La Loi d’autonomie spéciale a été adoptée en 2001. Elle visait à conférer plus de pouvoirs au peuple papou pour s’administrer lui-même tout en continuant de faire partie de l’Indonésie, en réponse aux appels à l’autodétermination des Papous.
La nouvelle Loi d’autonomie spéciale introduit des modifications qui renforcent l’autorité du gouvernement central et réduisent l’autonomie des institutions papoues. Elle crée notamment un organe spécial chargé de coordonner et d’évaluer la mise en œuvre de l’autonomie spéciale, dirigé par le vice-président indonésien et doté d’une agence dans la région. Elle supprime en outre le droit de la population papoue de former des partis politiques locaux, précédemment instauré par l’article 28-1 de la Loi d’autonomie spéciale.
« Les manifestations contre le renouvellement de la Loi d’autonomie spéciale montrent le manque de volonté du gouvernement indonésien de consulter comme il se doit le peuple autochtone papou, a déclaré Usman Hamid, directeur exécutif d’Amnesty International Indonésie.
« Le recours à une force excessive et les insultes racistes des forces de sécurité indonésiennes à l’encontre de manifestant·e·s papous pacifiques sont odieux »
« Le gouvernement doit veiller au respect des droits des Papous. Cela n’est possible qu’en faisant participer véritablement la population papoue à l’élaboration et à la mise en œuvre de la Loi d’autonomie spéciale. »
Complément d’information
Le Pacte international relatif aux droits civils et politiques garantit expressément le droit à la liberté d’opinion et d’expression (article 19) et à la liberté de réunion pacifique (article 21). Ce traité a un caractère contraignant pour tous les pays qui l’ont ratifié, dont fait partie l’Indonésie. Dans le cadre du Pacte, l’expression politique relève de la liberté d’expression et d’opinion.

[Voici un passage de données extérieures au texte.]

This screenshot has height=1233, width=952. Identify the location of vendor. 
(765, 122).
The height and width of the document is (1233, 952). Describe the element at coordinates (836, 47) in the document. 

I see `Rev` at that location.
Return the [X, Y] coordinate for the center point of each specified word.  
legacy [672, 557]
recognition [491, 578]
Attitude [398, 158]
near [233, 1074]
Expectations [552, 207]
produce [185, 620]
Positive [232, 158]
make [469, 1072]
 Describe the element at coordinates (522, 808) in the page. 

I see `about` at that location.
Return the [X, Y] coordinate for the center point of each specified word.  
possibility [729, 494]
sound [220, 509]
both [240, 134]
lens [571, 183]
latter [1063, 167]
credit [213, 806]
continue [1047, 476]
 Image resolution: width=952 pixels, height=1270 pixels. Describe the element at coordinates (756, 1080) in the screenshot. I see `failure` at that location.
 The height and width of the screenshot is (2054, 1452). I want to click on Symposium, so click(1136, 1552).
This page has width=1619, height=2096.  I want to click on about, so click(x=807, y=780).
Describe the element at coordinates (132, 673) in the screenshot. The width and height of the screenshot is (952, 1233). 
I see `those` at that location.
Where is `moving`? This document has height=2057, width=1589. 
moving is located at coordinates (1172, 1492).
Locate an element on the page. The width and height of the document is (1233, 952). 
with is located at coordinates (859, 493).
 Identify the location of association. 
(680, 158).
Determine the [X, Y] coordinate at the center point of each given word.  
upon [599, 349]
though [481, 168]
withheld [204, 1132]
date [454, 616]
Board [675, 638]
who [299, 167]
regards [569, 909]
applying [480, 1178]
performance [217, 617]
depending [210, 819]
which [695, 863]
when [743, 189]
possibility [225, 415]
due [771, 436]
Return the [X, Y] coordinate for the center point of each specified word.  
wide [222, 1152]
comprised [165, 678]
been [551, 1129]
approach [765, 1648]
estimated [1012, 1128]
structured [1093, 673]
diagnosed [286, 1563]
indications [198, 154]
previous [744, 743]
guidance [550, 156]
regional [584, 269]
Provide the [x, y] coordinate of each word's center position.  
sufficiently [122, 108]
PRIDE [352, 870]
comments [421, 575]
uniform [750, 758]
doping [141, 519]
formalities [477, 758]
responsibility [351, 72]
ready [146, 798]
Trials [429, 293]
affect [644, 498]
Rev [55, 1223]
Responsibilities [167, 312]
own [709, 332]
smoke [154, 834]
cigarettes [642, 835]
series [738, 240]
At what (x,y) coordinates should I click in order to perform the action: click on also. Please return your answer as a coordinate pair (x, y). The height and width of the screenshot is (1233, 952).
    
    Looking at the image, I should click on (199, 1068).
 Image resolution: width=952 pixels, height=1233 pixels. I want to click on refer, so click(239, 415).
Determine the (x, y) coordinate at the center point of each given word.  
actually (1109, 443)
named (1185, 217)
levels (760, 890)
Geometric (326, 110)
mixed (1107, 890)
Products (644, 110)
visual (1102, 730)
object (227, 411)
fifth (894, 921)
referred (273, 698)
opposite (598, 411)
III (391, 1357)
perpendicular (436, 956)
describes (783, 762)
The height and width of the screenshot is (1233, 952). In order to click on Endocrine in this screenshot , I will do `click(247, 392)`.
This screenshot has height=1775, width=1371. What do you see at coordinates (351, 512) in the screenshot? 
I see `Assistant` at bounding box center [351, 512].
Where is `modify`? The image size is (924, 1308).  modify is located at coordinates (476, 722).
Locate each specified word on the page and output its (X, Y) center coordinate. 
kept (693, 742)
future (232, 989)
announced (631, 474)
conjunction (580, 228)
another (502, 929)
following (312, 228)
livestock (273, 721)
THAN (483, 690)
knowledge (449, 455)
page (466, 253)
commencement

Le droit à la liberté de réunion et d’expression est également garanti par l’article 28-E-3 de la Constitution indonésienne de 1945 et par l’article 24-1 de la loi n° 39/1999 relative aux droits humains.
Amnesty International ne prend aucunement position sur le statut politique des provinces de l’Indonésie. Toutefois, l’organisation défend les droits humains, y compris le droit à la liberté d’expression et de réunion pacifique, qui permet d’exprimer des opinions politiques du moment qu’elles ne prônent pas la haine, la discrimination ou la violence.